Vereisten opgave:
Neem alle onderstaande records regel voor regel en zonder enige wijziging over.

Records voor het lokaliseren van woorden en elementen:
★ ★ ★ ★ ★

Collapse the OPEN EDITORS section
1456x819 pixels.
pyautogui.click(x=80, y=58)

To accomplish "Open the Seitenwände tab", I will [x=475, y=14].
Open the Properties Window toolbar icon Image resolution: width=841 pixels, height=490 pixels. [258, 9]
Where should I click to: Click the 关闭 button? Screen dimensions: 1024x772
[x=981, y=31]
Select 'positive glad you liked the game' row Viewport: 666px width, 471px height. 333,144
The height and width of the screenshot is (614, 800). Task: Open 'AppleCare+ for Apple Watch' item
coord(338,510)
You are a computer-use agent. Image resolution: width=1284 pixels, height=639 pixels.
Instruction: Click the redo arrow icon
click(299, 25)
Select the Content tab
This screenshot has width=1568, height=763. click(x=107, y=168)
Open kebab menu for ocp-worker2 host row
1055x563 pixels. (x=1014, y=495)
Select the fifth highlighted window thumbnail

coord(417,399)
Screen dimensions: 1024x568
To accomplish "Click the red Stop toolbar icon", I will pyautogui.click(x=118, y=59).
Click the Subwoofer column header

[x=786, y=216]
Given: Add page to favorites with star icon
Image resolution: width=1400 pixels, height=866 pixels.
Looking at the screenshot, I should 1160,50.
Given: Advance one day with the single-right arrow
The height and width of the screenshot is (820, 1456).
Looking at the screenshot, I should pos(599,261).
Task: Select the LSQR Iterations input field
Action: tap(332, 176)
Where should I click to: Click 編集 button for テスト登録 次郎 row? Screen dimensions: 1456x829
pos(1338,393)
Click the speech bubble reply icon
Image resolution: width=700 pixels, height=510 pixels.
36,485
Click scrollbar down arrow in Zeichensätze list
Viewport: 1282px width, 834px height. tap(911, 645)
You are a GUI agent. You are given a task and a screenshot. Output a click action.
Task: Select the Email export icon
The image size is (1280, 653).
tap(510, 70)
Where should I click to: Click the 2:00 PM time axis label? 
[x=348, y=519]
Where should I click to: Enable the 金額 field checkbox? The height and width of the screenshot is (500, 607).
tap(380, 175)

★ ★ ★ ★ ★

Uitvoer opdracht:
Collapse the OPEN EDITORS section
1456x819 pixels.
pyautogui.click(x=80, y=58)

To accomplish "Open the Seitenwände tab", I will [x=475, y=14].
Open the Properties Window toolbar icon Image resolution: width=841 pixels, height=490 pixels. [258, 9]
Where should I click to: Click the 关闭 button? Screen dimensions: 1024x772
[x=981, y=31]
Select 'positive glad you liked the game' row Viewport: 666px width, 471px height. 333,144
The height and width of the screenshot is (614, 800). Task: Open 'AppleCare+ for Apple Watch' item
coord(338,510)
You are a computer-use agent. Image resolution: width=1284 pixels, height=639 pixels.
Instruction: Click the redo arrow icon
click(299, 25)
Select the Content tab
This screenshot has width=1568, height=763. click(x=107, y=168)
Open kebab menu for ocp-worker2 host row
1055x563 pixels. (x=1014, y=495)
Select the fifth highlighted window thumbnail

coord(417,399)
Screen dimensions: 1024x568
To accomplish "Click the red Stop toolbar icon", I will pyautogui.click(x=118, y=59).
Click the Subwoofer column header

[x=786, y=216]
Given: Add page to favorites with star icon
Image resolution: width=1400 pixels, height=866 pixels.
Looking at the screenshot, I should 1160,50.
Given: Advance one day with the single-right arrow
The height and width of the screenshot is (820, 1456).
Looking at the screenshot, I should pos(599,261).
Task: Select the LSQR Iterations input field
Action: tap(332, 176)
Where should I click to: Click 編集 button for テスト登録 次郎 row? Screen dimensions: 1456x829
pos(1338,393)
Click the speech bubble reply icon
Image resolution: width=700 pixels, height=510 pixels.
36,485
Click scrollbar down arrow in Zeichensätze list
Viewport: 1282px width, 834px height. tap(911, 645)
You are a GUI agent. You are given a task and a screenshot. Output a click action.
Task: Select the Email export icon
The image size is (1280, 653).
tap(510, 70)
Where should I click to: Click the 2:00 PM time axis label? 
[x=348, y=519]
Where should I click to: Enable the 金額 field checkbox? The height and width of the screenshot is (500, 607).
tap(380, 175)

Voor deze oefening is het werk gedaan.